Constitution in Exile
Jeffrey Rosen has a lengthy piece in the New York Times Magazine arguing that Justice Clarence Thomas is part of a radical libertarian movement hoping to restore the Constitution to its pre-New Deal interpretation.
[During the 1991 Thomas confirmation] hearings, Joseph Biden, the Delaware Democrat who was chairman of the Senate Judiciary Committee, voiced a concern about Thomas’s judicial philosophy. In particular, he singled out a speech that Thomas gave in 1987 in which he expressed an affinity for the ideas of legal scholars like Richard A. Epstein. A law professor at the University of Chicago, Epstein was notorious in legal circles for his thesis that many of the laws underpinning the modern welfare state are unconstitutional. Thomas tried to assure Biden that he was interested in ideas like Epstein’s only as a matter of ”political theory” and that he would not actually implement them as a Supreme Court justice. […]
At the time, it was impossible to know whether Biden was right to worry. He was surely right, though, that Epstein was promoting a legal philosophy far more radical in its implications than anything entertained by Antonin Scalia, then, as now, the court’s most irascible conservative.
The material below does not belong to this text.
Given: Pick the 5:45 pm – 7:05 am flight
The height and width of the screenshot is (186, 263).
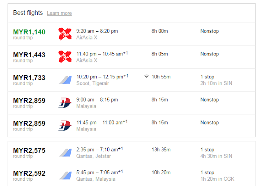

As Epstein sees it, all individuals have certain inherent rights and liberties, including ”economic” liberties, like the right to property and, more crucially, the right to part with it only voluntarily. These rights are violated any time an individual is deprived of his property without compensation — when it is stolen, for example, but also when it is subjected to governmental regulation that reduces its value or when a government fails to provide greater security in exchange for the property it seizes. In Epstein’s view, these libertarian freedoms are not only defensible as a matter of political philosophy but are also protected by the United States Constitution. Any government that violates them is, by his lights, repressive. One such government, in Epstein’s worldview, is our government. When Epstein gazes across America, he sees a nation in the chains of minimum-wage laws and zoning regulations. His theory calls for the country to be deregulated in a manner not seen since before Franklin D. Roosevelt’s New Deal.
After Thomas joined the Supreme Court, Biden’s warnings seemed prescient. In 1995, echoes of Epstein’s ideas could be clearly heard in one of Thomas’s opinions. By a 5-4 majority in United States v. Lopez, the court struck down a federal law banning guns in school zones, arguing that the law fell outside Congress’s constitutional power to regulate interstate commerce. Lopez was a judicial landmark: it was the first time since the New Deal that the court had limited the power of the federal government on those grounds. Thomas, who sided with the majority, chose to write a separate opinion in which he suggested that even his conservative colleagues had not gone far enough. The real problem, he wrote, was not just with the law at hand but with the larger decision of the court during the New Deal to abandon the judicial doctrines of the 19th century that established severe limits on the government’s power. He assailed his liberal colleagues for characterizing ”the first 150 years of this Court’s case law as a ‘wrong turn.”’ He continued, ”If anything, the ‘wrong turn’ was the Court’s dramatic departure in the 1930’s from a century and a half of precedent.”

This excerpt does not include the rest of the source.